(begin)
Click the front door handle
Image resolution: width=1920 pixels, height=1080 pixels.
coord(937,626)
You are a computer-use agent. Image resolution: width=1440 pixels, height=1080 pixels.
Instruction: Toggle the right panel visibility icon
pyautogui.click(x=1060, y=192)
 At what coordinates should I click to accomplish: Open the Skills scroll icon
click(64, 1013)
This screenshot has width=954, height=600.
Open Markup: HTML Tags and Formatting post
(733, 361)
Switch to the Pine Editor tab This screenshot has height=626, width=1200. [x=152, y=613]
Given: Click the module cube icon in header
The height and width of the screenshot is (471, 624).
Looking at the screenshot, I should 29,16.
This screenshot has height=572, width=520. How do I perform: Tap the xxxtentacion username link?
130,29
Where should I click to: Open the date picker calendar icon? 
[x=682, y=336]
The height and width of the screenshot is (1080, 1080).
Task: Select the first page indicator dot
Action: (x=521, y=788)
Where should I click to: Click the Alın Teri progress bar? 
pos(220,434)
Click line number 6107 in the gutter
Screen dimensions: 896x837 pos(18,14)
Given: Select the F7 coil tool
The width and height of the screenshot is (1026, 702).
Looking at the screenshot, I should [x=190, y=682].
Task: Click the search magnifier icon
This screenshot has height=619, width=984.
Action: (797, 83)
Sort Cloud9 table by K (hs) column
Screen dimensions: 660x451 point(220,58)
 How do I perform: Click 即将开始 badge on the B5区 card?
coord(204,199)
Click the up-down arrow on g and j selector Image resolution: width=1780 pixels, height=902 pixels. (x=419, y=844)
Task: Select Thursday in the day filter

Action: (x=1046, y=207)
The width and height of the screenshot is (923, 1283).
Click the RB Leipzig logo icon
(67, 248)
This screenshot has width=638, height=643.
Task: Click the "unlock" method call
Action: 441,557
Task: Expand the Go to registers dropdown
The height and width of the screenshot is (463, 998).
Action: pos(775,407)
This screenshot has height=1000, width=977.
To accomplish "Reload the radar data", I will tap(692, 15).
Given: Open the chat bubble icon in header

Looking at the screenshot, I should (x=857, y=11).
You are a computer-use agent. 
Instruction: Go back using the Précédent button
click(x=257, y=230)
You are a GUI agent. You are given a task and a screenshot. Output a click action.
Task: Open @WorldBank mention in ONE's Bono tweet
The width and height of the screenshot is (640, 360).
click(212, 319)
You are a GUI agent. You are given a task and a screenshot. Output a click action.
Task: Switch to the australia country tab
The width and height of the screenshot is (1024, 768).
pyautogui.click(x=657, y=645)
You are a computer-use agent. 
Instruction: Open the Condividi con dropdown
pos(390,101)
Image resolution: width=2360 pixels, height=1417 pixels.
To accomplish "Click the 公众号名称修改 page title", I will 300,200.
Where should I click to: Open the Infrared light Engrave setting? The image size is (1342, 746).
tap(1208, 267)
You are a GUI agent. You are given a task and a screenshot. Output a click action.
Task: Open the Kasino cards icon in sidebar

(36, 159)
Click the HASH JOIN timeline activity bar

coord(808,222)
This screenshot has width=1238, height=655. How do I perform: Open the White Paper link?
(end)
§ **WHAT THE EXERCISE ASKS**:
Reproduce the lines between the one holding "Given: Select the F7 coil tool" and the one holding "Click the up-down", inclusive, with no changes.

§ **THE RESULT**:
Given: Select the F7 coil tool
The width and height of the screenshot is (1026, 702).
Looking at the screenshot, I should [x=190, y=682].
Task: Click the search magnifier icon
This screenshot has height=619, width=984.
Action: (797, 83)
Sort Cloud9 table by K (hs) column
Screen dimensions: 660x451 point(220,58)
 How do I perform: Click 即将开始 badge on the B5区 card?
coord(204,199)
Click the up-down arrow on g and j selector Image resolution: width=1780 pixels, height=902 pixels. (x=419, y=844)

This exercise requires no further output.